オーナー会社ではない会社の株式の引継ぎ(次の世代の経営陣にいかに移転するか)

株式引継_ブログ
税理士 兵頭始 著者:兵頭始税理士事務所 税理士 兵頭始
すべての株主グループの持株割合が15%未満であれば、全株主が会社の収益力や財産を基礎として算定した金額ではなく、 「配当還元による評価額」で売買等して税務上問題は生じません。

「配当還元評価額」とは、1株あたりの配当金額を10%で割り戻した金額、すなわち1株あたりの配当金額の10倍の金額を、その株式の「税務上の価格」とするものです。

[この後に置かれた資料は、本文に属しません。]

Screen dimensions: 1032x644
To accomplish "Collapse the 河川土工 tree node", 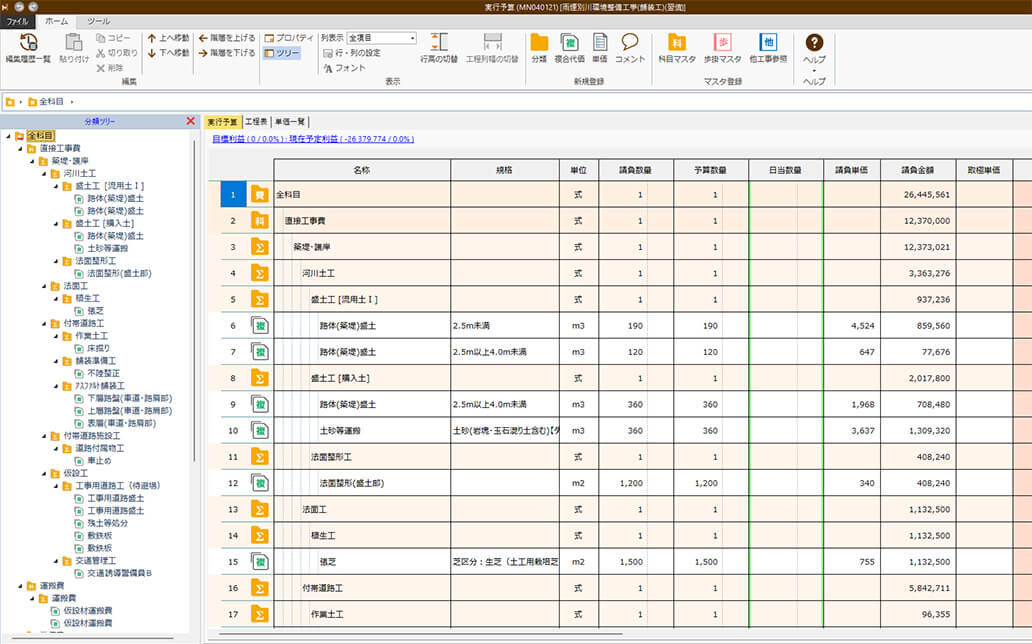I will coord(43,173).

※配当をしていない場合は、1株あたりの資本金額の半分の金額が評価額となります。
(=額面金額の半分の金額) しかし、全株主グループの持株割合を15%未満とするには、最低でも7人(7グループ)が株式を分散し所有することになります。

株主の数が多いことや各株主(または株主グループ)の持株数の差が小さいことは、経営を不安定にする要因です 「配当還元額による株式の移転」と「株式の分散の防止」を両方とも可能にする方策として、中小企業投資育成会社を株主にする方法があります。

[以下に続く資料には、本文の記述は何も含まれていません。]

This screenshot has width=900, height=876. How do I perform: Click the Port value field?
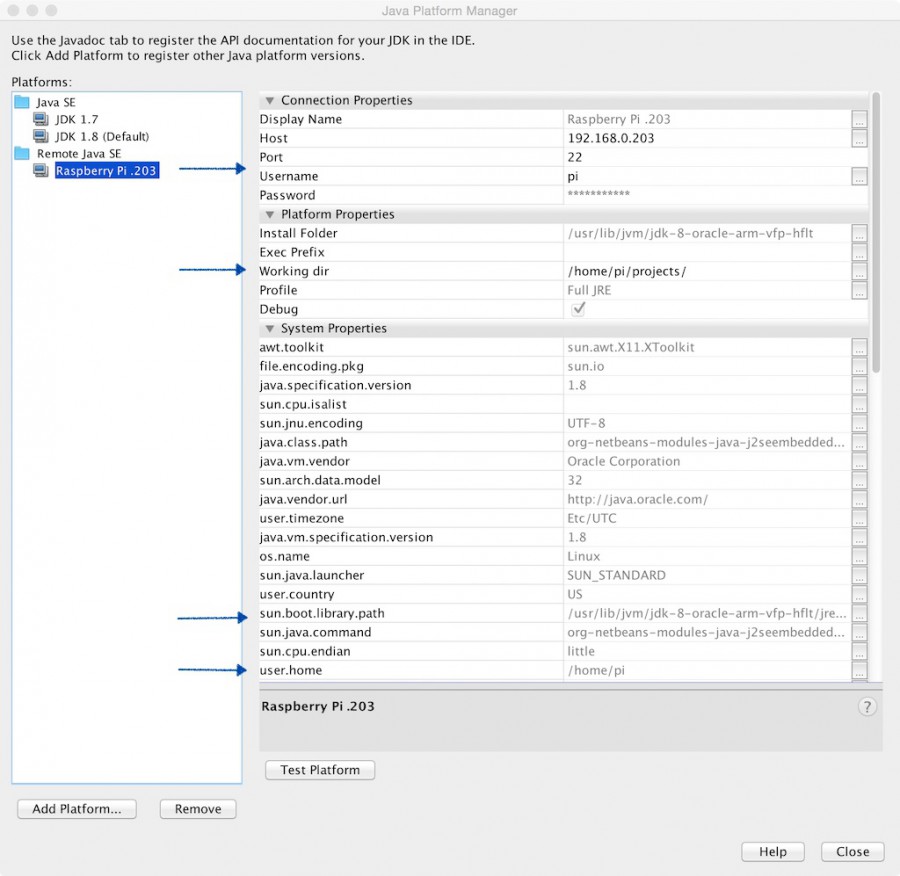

中小企業投資育成会社とは、国の中小企業支援対策の一環として設立された会社で、中小企業に対していくつかのやり方で投資をするのですが、「中小企業の安定株主として株式を保有し続ける」ことも同社の目的のひとつです。

例えば、中小企業投資育成会社が30%の株式を持てば他の株主は5人で済みます。
同社が持つことになるのは議決権のある普通株式ですが、同社は原則として経営には介入しません(中小企業投資育成会社の出資を受けるには審査があります。